HIT at the Annual Meeting of ISFN – the Israel Society for Neuroscience

 

 

At the Annual Meeting of ISFN (Eilat, January 2025), HIT was represented by three outstanding researchers: Dr. Erez Simony, Senior Lecturer and Head of the MSc program at the Faculty of Electrical & Electronic Engineering; Dr. Gaddi Blumrosen, Senior Lecturer at the Faculty of Sciences, Dept. of Data Science, and Dept. of Digital Medical Technologies; and Dr. Hadas Lewy, Head of Digital Health Ventures and Senior Lecturer at the Dept. of Digital Medical Technologies. Their work aroused a great deal of interest at the conference, creating fertile ground for future collaborations with colleagues from other research institutions. 

 

New Scientific Discovery: the Movie After-Effect


Dr. Erez Simony, Head of the MSc with a Thesis program at HIT's Faculty of Electrical & Electronic Engineering, and advisor at the Dept. of Brain Sciences at the Weizmann Institute, presented an interesting study in the session 'Learning & Memory: From Mice to Humans', at the Annual Meeting of ISFN. The study was conducted as part of the MSc thesis of HIT student Nir Yahav, in fruitful collaboration with Prof. Rafael Malach from the Dept. of Brain Sciences at the Weizmann Institute. 

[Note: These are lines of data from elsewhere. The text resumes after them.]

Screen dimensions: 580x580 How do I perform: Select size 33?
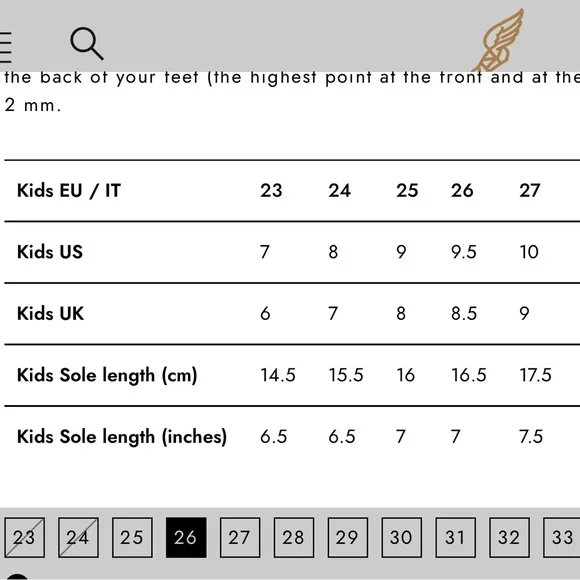(562, 537)
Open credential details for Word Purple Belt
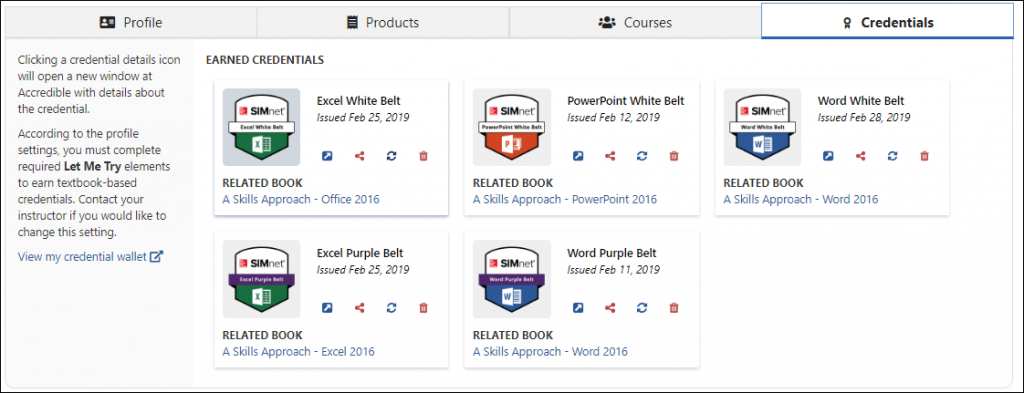The image size is (1024, 393). pyautogui.click(x=578, y=307)
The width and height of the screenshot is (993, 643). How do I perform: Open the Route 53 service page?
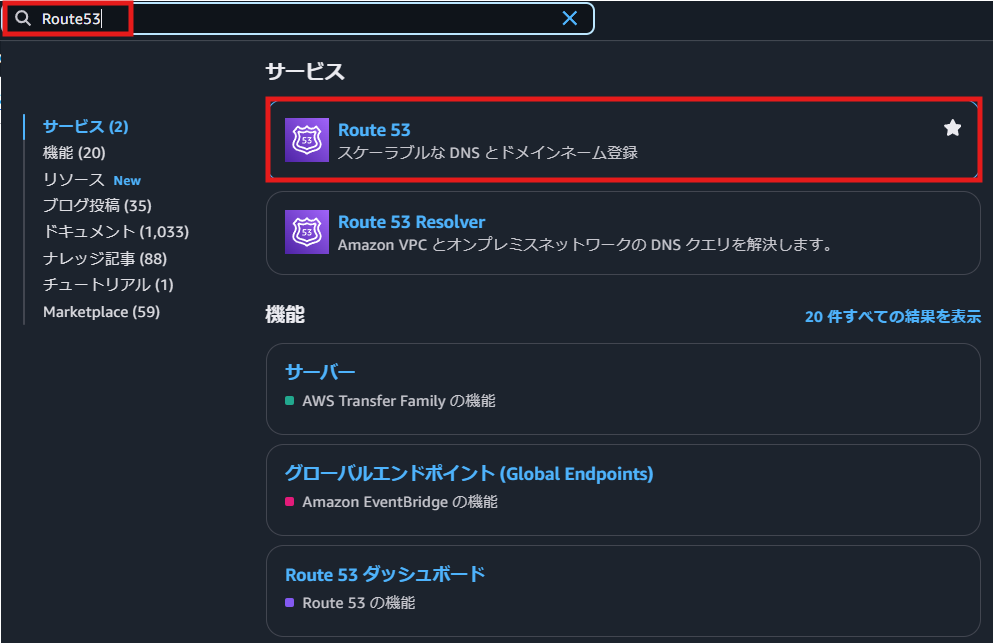(374, 129)
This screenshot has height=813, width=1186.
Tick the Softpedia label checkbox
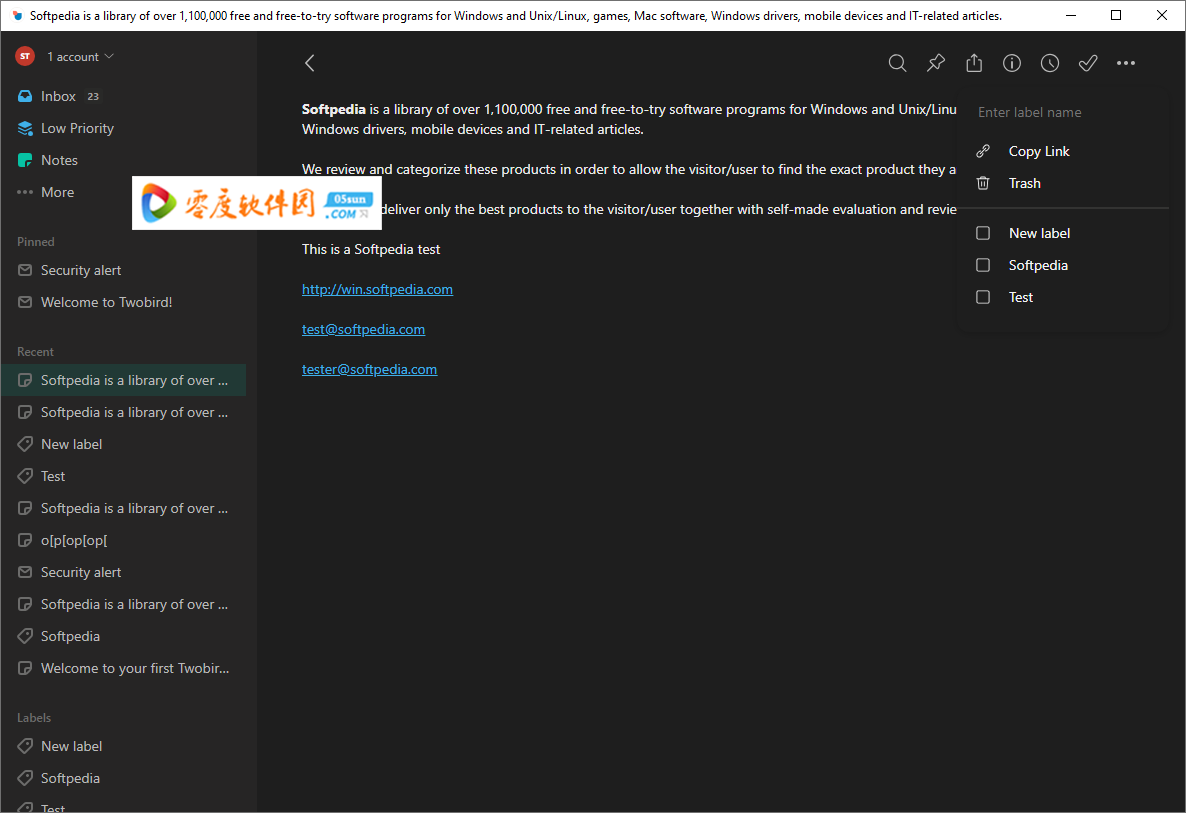pos(983,265)
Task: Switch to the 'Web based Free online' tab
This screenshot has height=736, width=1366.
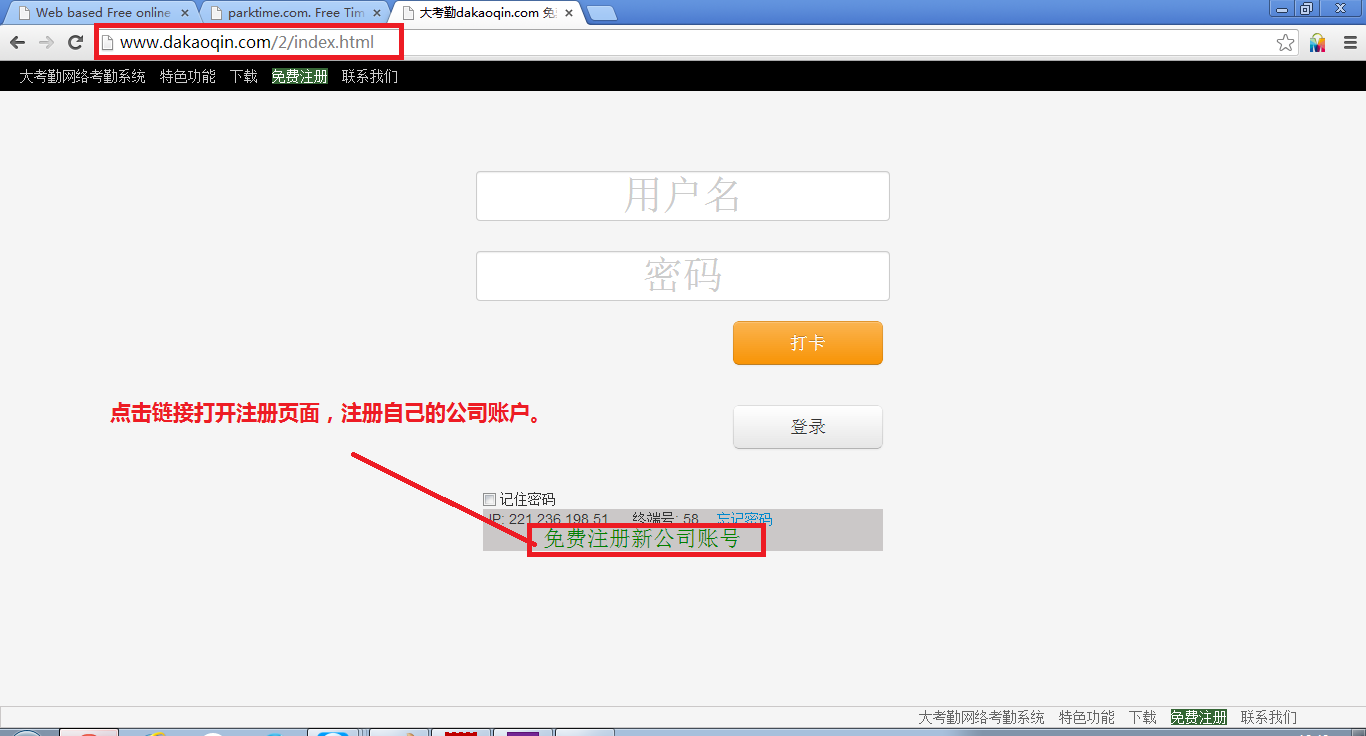Action: click(x=100, y=13)
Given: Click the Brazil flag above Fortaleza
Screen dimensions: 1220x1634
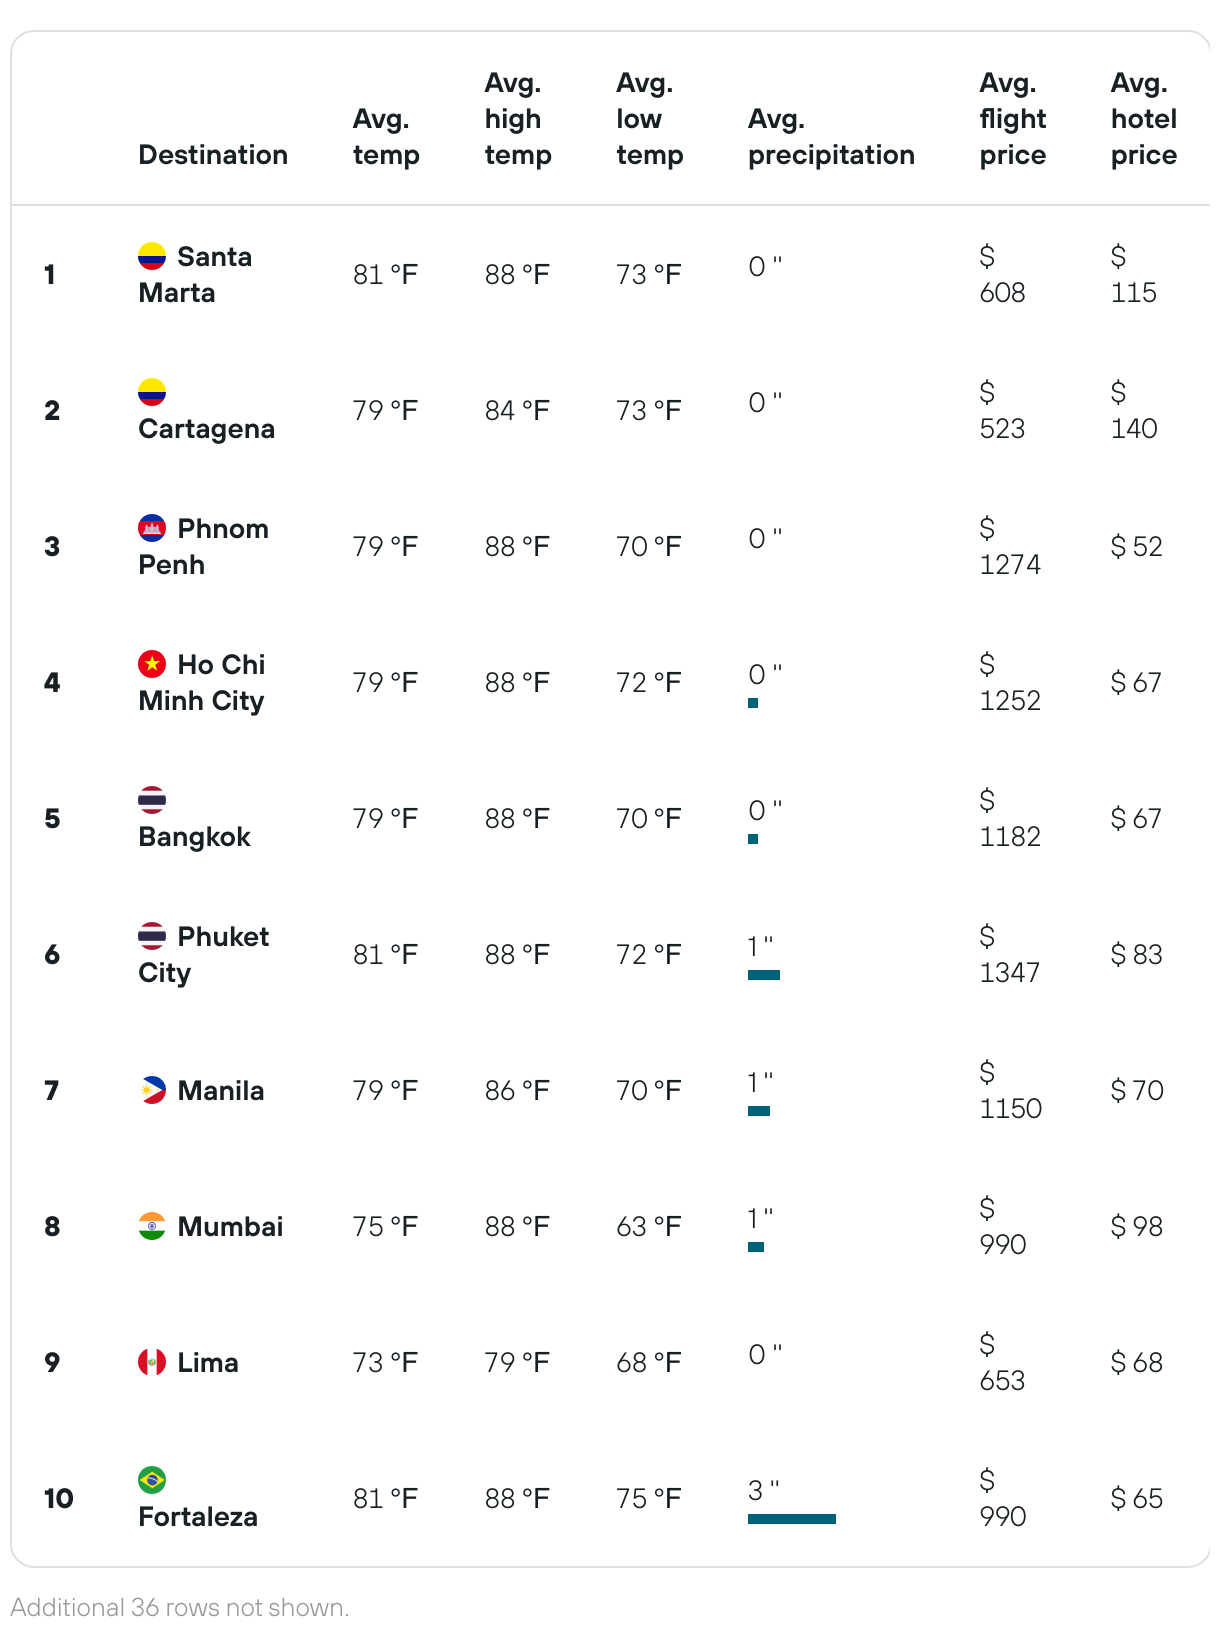Looking at the screenshot, I should tap(152, 1480).
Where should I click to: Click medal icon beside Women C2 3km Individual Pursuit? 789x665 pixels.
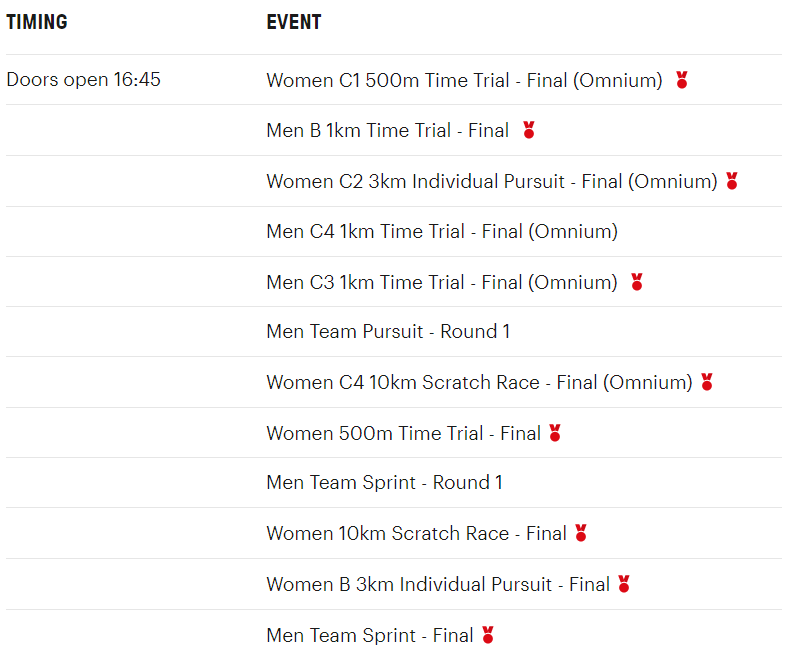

Dr. Simony: "I hope that more students with scientific curiosity and motivation to break new boundaries will join our research track – MSc with a thesis at HIT's Faculty of Electrical & Electronic Engineering. Our program offers a direct track from the fourth year of BSc studies, as well as excellence and subsistence scholarships for outstanding students."
The study presented at the conference was based on data from fMRI (functional MRI) scans – a technology that measures neural activity in the human brain while the subject performs a task. The scans were obtained from the Human Connectome Project (HCP) of the National Institutes of Health (NIH) in the US.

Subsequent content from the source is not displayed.